> **SOURCE DOCUMENT**
I’m willing to bet that just by reading the title of this post you assume that it will be about having little trust in others, remaining defensive with your guard constantly up and not giving anyone the benefit of the doubt. In fact it is the complete opposite. I don’t believe in second chances, not because of how damaged of a person I am or because I have been burned a countless number of times by others. I don’t believe in them because in order to give some a “2nd” chance means you would have had to give up on them the first time.
BUT WAIT! “What do you mean YOU gave up on them? They failed you not the other way around.”
I get it! That way of thinking makes sense and I’m sure that is the way most people will think of it, but not me. People are designed to fail. There is not a single person on this planet that has not failed at something and it should be expected. People lie, cheat, steal and take advantage of situations. That too should be expected.
Don’t get me wrong, I don’t condone chronic liars and cheaters but I recognize it happens. It’s part of humanity and unfortunately as long as there are humans there will be deceit and deception. With that in mind I want to reiterate that I do not believe in second chances. People deserve more than that.

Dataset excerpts
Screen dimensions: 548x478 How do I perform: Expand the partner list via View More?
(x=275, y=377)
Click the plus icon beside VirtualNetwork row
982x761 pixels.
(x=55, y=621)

> **PROBLEM 1**
Answer these questions from the post on second chances:
(a) According to the opening paragraph, why does the writer not believe in second chances?
(b) What does the writer say people are designed to do?
(c) In the final paragraph, what does the writer say people deserve?
> **PROBLEM 2**
Transcribe the post on second chances from "Don’t get me" to "more than that.".
> **PROBLEM 3**
Pick up the post on second chances after its last sentence and keep writing.

> **EXERCISE OUTPUT 1**
(a) Giving someone a "2nd" chance means you would have had to give up on them the first time.
(b) Fail.
(c) More than second chances.

> **EXERCISE OUTPUT 2**
Don’t get me wrong, I don’t condone chronic liars and cheaters but I recognize it happens. It’s part of humanity and unfortunately as long as there are humans there will be deceit and deception. With that in mind I want to reiterate that I do not believe in second chances. People deserve more than that.

> **EXERCISE OUTPUT 3**
Like most people I have been let down and I have let down my fair share of others. Purposefully and accidentally. I have gone out of my way and sacrificed things in my own life to help others only to be screwed over in the end. I have spent months and years of my life holding grudges and resentments for those who have wronged me. I have withheld forgiveness to those who have wronged me no matter how many apologies I have received. The hard truth about that is the only person its hurting is me. It’s been said that forgiveness in not for the person who has done wrong but for the person who was wronged. As cliché’ as that is, it is a lesson I have learned. Allowing someone to hold such much emotional real estate over you is dangerous. Things fester and infect your soul if you allow them.
It takes something out of you every time you put yourself out there for another only to be met with a giant middle finger in your face at the end. It takes even more out of you when you feel the sting of letting someone down that was counting on you or failing someone who has helped you. It’s like that for me anyway. Giving others the benefit of the doubt takes practice and doesn’t come easy, especially if there is a history with a particular person. It’s one of the hardest things I have ever had to do. I think of it this way. Do I really want to miss out on a relationship with someone because of one, or even a few, incident(s) that didn’t go as expected? Is your pride worth more than a person?
Be the person you want others to be for you. Think to yourself, “Would I want someone to give up on me as quickly as I have given up on others?” Don’t write people off because you can’t get past your own pride. Don’t throw people away because they happen to be an inconvenience at the moment. People deserve as many chances as they are willing to take to make things right or help out. Don’t give people second chances because the first should never expire.